### Instruções
Atualize todas as linhas abaixo, trocando "GUI agent" por "interface agent" e mantendo todo o resto igual. Por favor, deixe as imagens de fora da resposta.

(Entradas sobre onde os itens aparecem)
▬▬▬
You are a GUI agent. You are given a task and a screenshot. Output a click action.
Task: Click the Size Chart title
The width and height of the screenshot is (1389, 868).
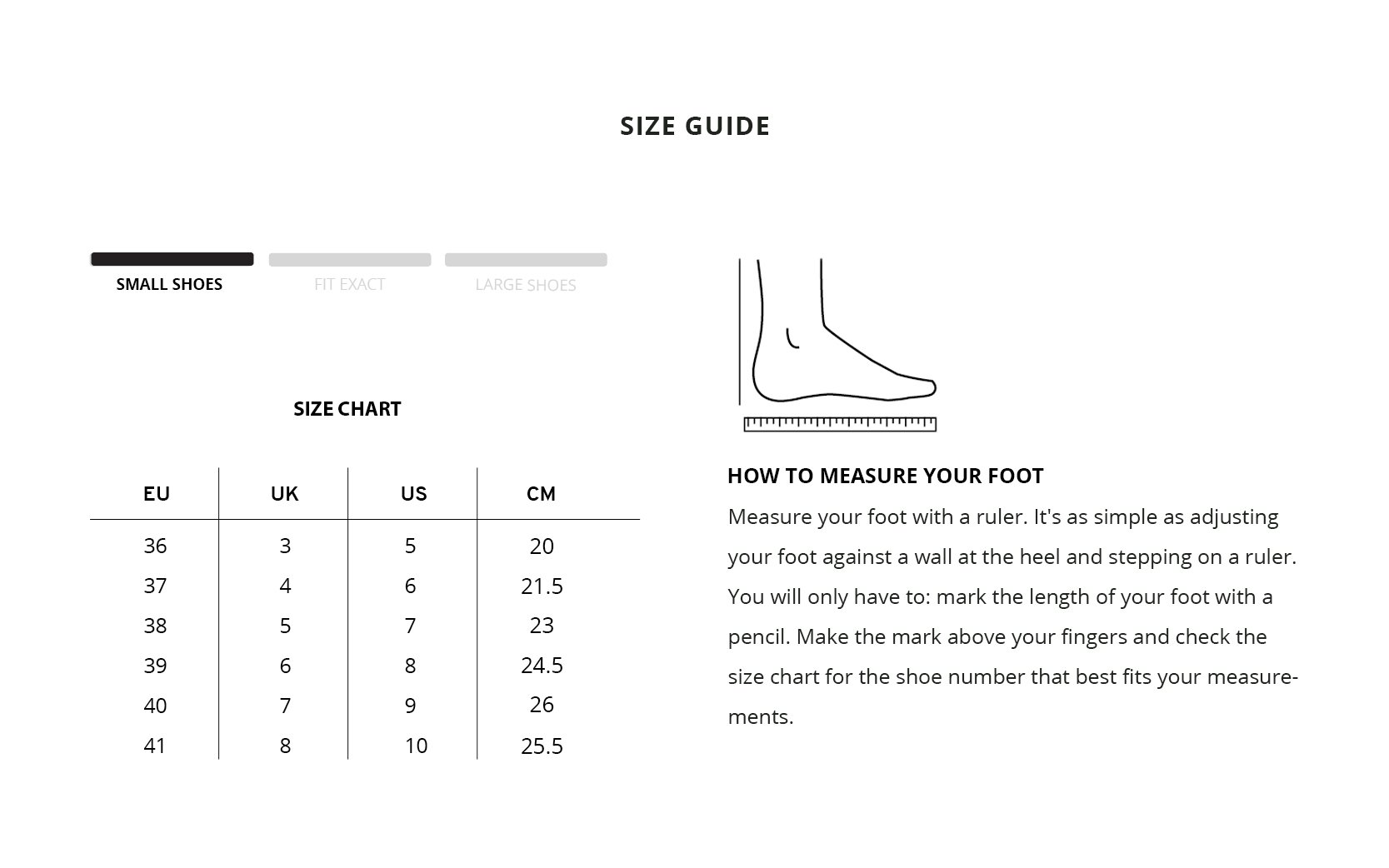pyautogui.click(x=347, y=409)
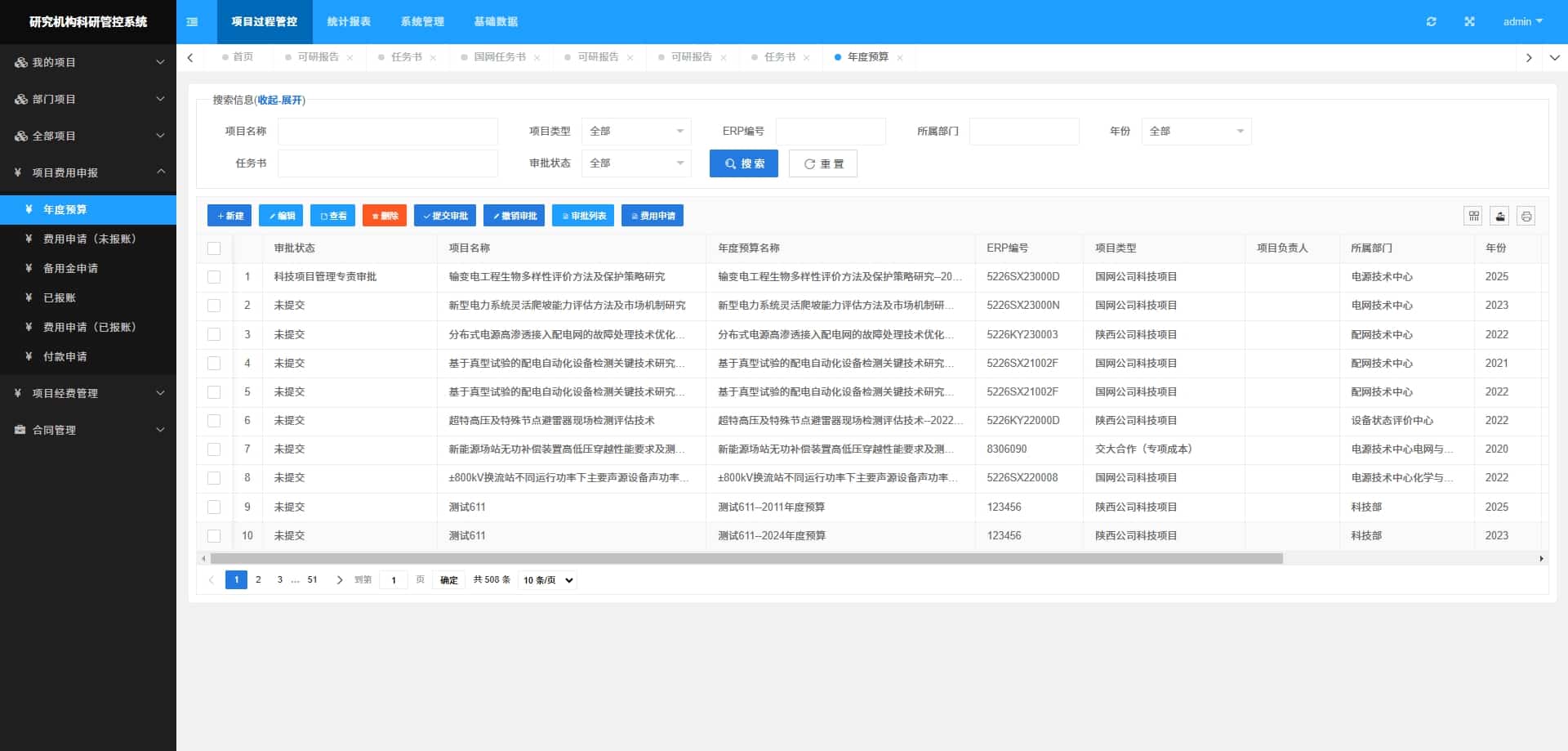The height and width of the screenshot is (751, 1568).
Task: Open the 项目类型 dropdown
Action: click(x=636, y=132)
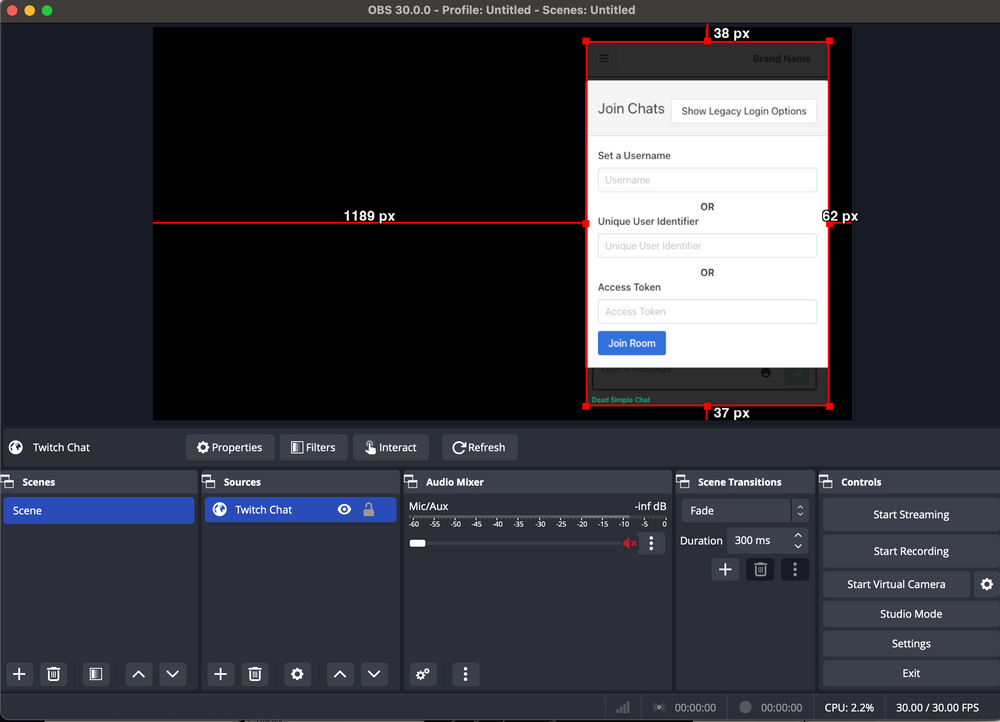Move the Twitch Chat source up

pos(340,674)
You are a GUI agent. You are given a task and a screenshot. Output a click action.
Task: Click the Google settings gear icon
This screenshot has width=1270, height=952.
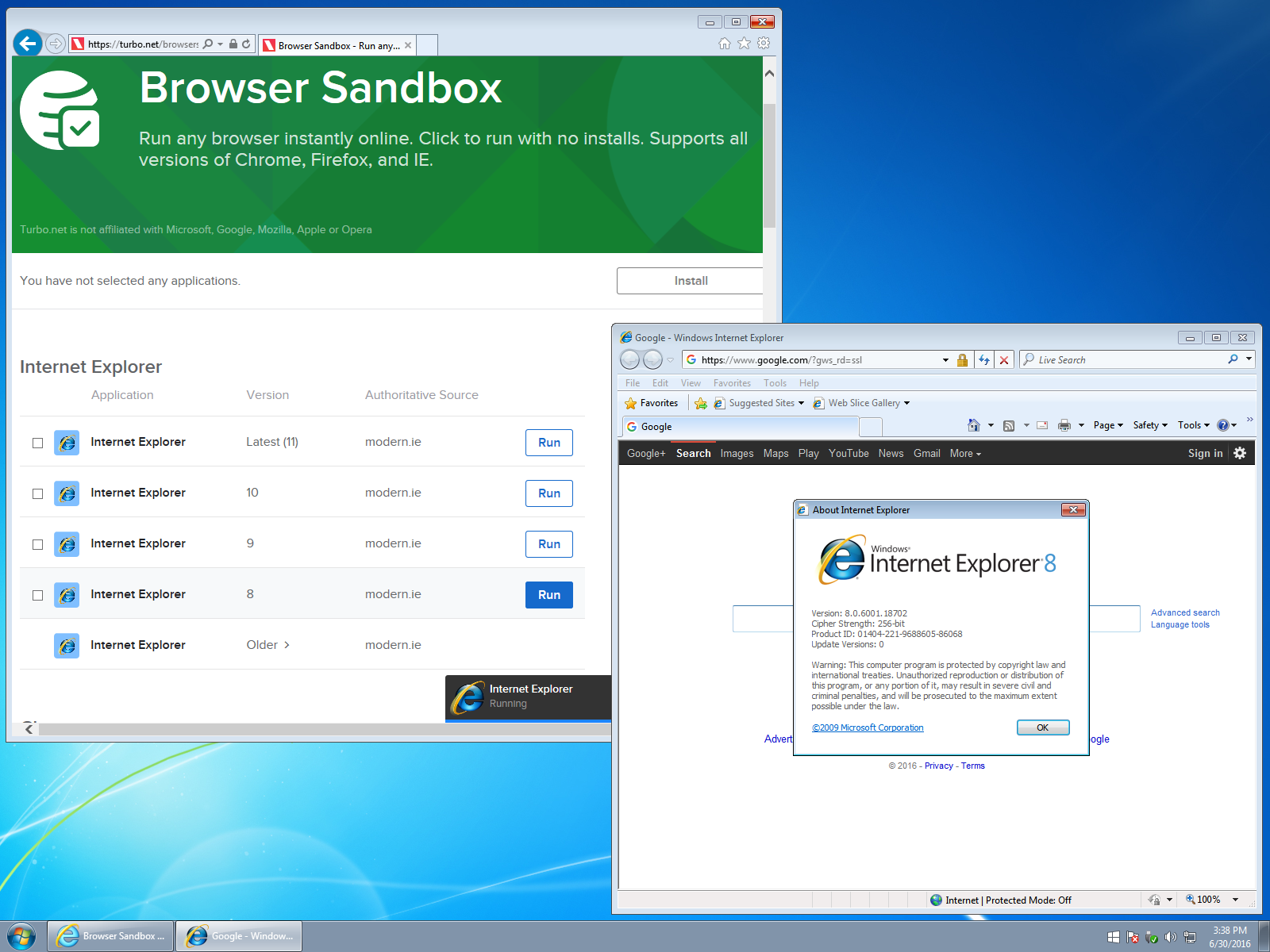1240,453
▬▬▬
### Resultado do exercício
You are a interface agent. You are given a task and a screenshot. Output a click action.
Task: Click the Size Chart title
The width and height of the screenshot is (1389, 868).
pyautogui.click(x=347, y=409)
The height and width of the screenshot is (751, 1568).
Task: Open the 项目类型 dropdown
Action: click(x=636, y=132)
Move the Twitch Chat source up

pos(340,674)
You are a interface agent. You are given a task and a screenshot. Output a click action.
Task: Click the Google settings gear icon
This screenshot has width=1270, height=952.
1240,453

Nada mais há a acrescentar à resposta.